Probably just need to get ready for the end of the marriage as she is probably not going to change.


----------



## Girl_power (Aug 11, 2018)

She sounds exhausted and maxed out. Working in the medical field can be exhausting, especially emotionally. 

I would just try to lighten her load as much as possible. Not to the point that your exhausted and resentful though. Throw some money at hired help, cleaning people and baby sitters if it’s needed. 

Another thing is, it sounds like when you do have sex it’s the “real deal” and she orgasms and stuff. I know for me personally it’s hard work and effort working on getting an orgasm. Maybe she can consider being open to sex one more time during the week where it’s just a sort of quickie, one where she doesn’t have to have an orgasm. 

Me personally, I don’t like to refuse my partner because I view their advance as a need that they are reaching out to me for. So I usually tell them I 99% of the time won’t deny you, but there will be many times where it’s a I’m opening my legs for you and that’s it, minimal effort sort of thing because that’s all I can do in the moment. I know that sounds crass but does that makes sense? It’s the best middle ground between you two, you want sex and she’s too tired, so here you go...


----------



## Mr.Married (Feb 21, 2018)

If the other doctor wasn’t any type of issue you would not have talked about it so much. 

Being in “need of a man” despite the relationship causes chemical response. 

My wife when working at the hospital saw more than one hot nurse hook up with resident troll. Marriage in a few cases. How the hell those girls had sex with them is mind boggling. 

Anyways .... your current situation sounds like she is tired...tired...tired ! I’m exhausted just thinking about being her.

Edit:

I forgot to mention that being a man nanny house keeper is about attractive to a woman as screwing a goat. Just saying....


----------



## Girl_power (Aug 11, 2018)

Mr.Married said:


> If the other doctor wasn’t any type of issue you would not have talked about it so much.
> 
> Being in “need of a man” despite the relationship causes chemical response.
> 
> ...


I agree I am exhausted just reading her story. And yes I agree that men who are “nanny’s” aren’t the most attractive in some women’s eyes. But in this case I think him being a stay at home dad or whatever has nothing to do with the lack of sex. 
Nothing is more of a sex killer than exhaustion and stress.


----------



## Skruddgemire (Mar 10, 2021)

I'm going to look at this from another angle.

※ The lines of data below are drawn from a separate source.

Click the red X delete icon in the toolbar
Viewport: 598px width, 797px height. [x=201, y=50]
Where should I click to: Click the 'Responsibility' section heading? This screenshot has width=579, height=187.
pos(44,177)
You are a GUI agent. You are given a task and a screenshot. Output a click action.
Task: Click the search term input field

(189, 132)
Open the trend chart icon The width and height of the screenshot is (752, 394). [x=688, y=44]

The two of you are getting older and energy levels can change.

You say that you're getting it once a week, once every other week...You're doing better than a lot of people.

Let me explain my situation. When my wife and I first got together, we were working second shift at the local factory. That's 3pm-11pm. When we got home, we didn't want to go right to sleep. Who does when they come home from work. So we'd stay up until 6am, sleep until 2pm, and do it all over again.

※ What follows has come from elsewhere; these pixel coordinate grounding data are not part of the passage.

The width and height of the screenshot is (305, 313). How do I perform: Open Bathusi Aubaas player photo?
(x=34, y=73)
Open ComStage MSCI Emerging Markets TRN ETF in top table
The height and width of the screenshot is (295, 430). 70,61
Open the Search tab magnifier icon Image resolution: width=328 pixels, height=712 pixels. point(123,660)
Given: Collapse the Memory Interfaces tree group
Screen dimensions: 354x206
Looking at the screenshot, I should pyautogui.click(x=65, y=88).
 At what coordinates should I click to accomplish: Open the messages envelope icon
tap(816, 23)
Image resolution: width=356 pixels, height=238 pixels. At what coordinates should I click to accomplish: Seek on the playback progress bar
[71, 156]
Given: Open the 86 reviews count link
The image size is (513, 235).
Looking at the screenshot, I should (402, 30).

So back then we were night owls and sexy funtimes happened at least once on the weekends and one to two times during the week.

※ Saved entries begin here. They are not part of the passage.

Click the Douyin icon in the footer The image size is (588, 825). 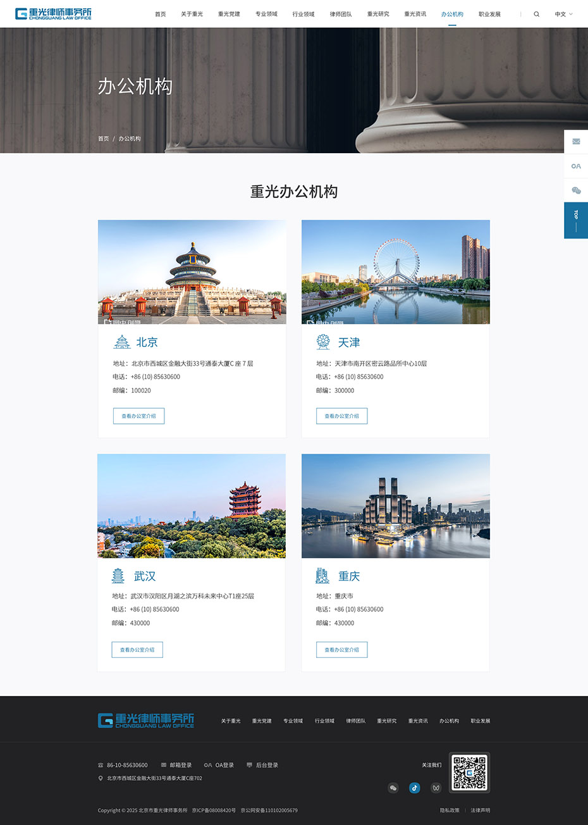click(414, 788)
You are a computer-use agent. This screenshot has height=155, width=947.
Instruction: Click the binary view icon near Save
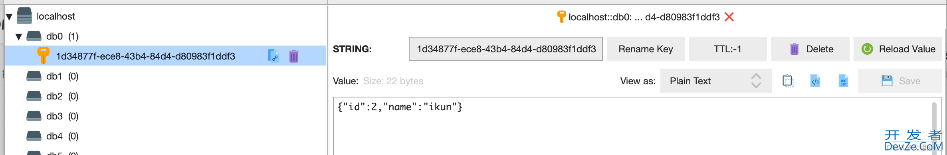(843, 81)
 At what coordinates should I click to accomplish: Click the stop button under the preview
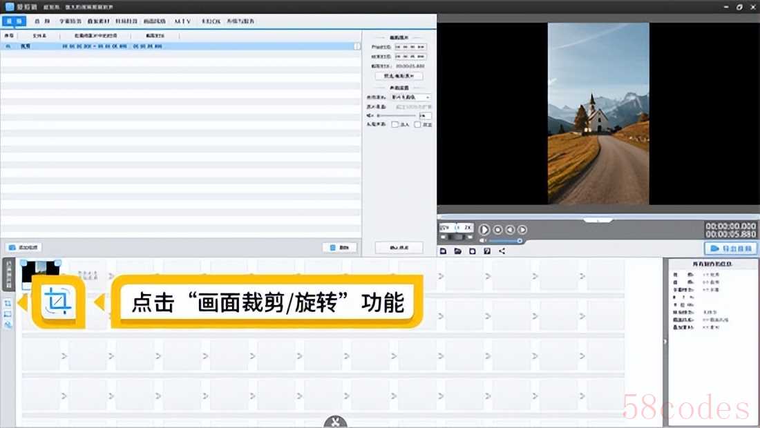(x=497, y=229)
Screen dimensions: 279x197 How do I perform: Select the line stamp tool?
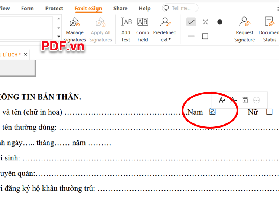(x=191, y=36)
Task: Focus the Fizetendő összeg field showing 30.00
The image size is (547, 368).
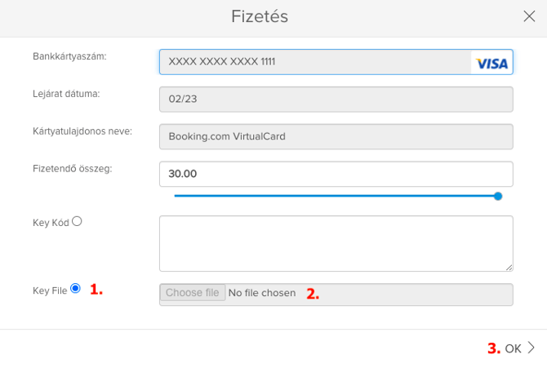Action: (336, 174)
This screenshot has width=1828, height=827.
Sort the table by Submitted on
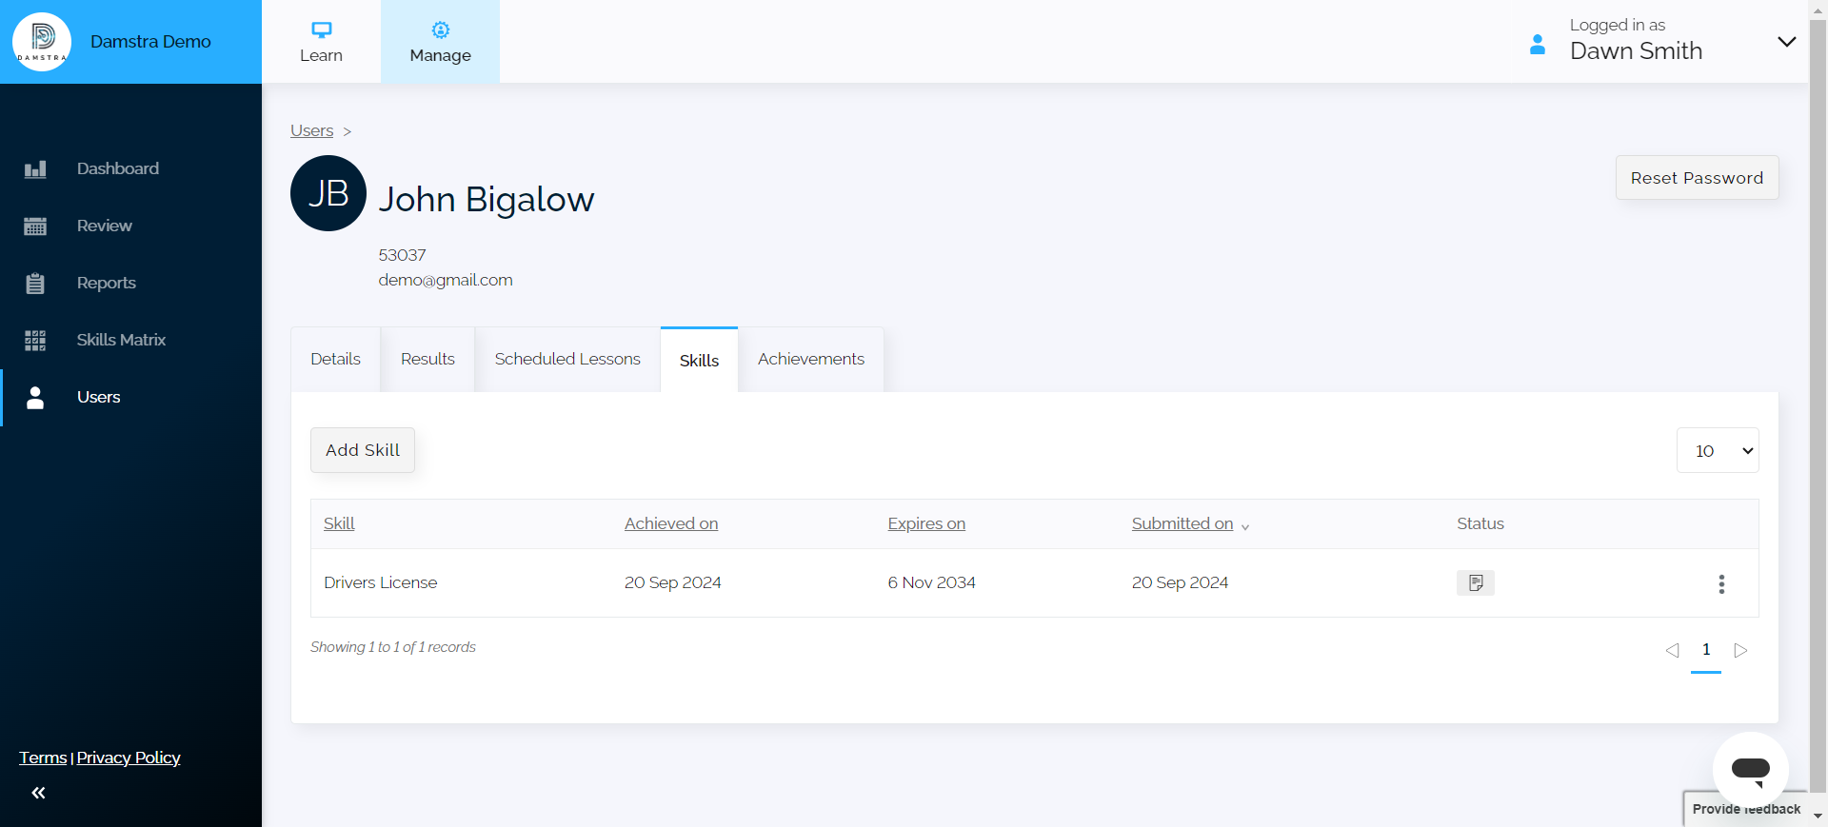click(x=1182, y=523)
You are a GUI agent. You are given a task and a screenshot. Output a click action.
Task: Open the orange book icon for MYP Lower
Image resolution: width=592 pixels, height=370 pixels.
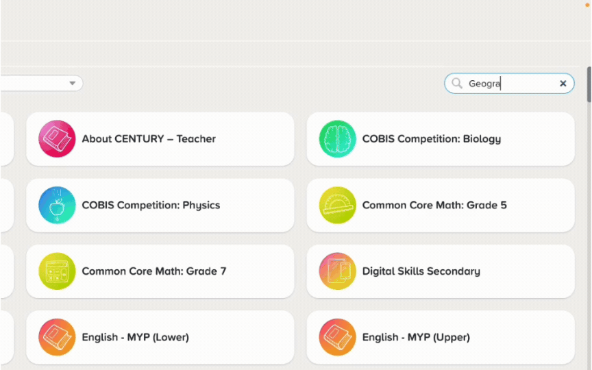coord(57,337)
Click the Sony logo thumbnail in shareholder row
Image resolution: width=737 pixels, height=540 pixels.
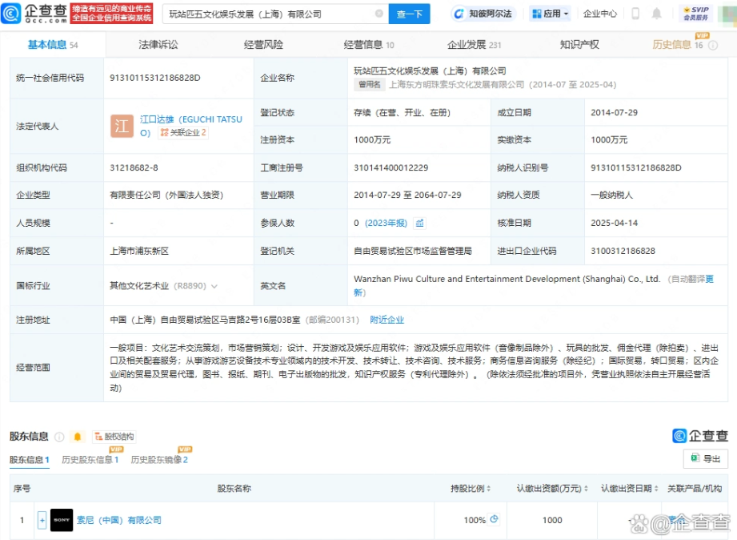pyautogui.click(x=62, y=520)
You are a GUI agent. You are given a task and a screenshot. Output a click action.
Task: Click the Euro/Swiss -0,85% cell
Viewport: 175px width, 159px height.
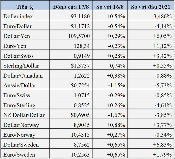pyautogui.click(x=151, y=94)
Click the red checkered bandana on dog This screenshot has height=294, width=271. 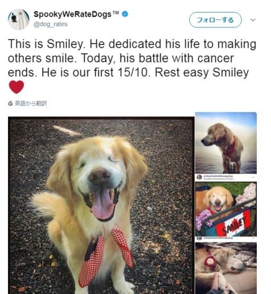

Now, my wife has a condition that keeps her from working and I'm working 7-3:30 and getting up at 6am. So she's still a night owl and I'm forced to live in the daylight. Her sex drive peaks at night. She likes to use sex to help her get to sleep. So she's going to bed at 2-3am. By 11pm...I'm falling asleep at my laptop in the middle of playing World of Warcraft.

Yes, stereotypes aside, it _is_ possible to play WoW and get laid. 

So she's not ready and I'm too tired to do anything. 

After a night's sleep, I wake up refreshed and frisky. But the problem is I've had a straight eight and she's halfway through her sleep. 

Our energy levels have shifted and we have to take a little more effort to sync up for some action. 

Back to you...is it possible that something similar has happened? Her energy levels have shifted either in levels or in timing. 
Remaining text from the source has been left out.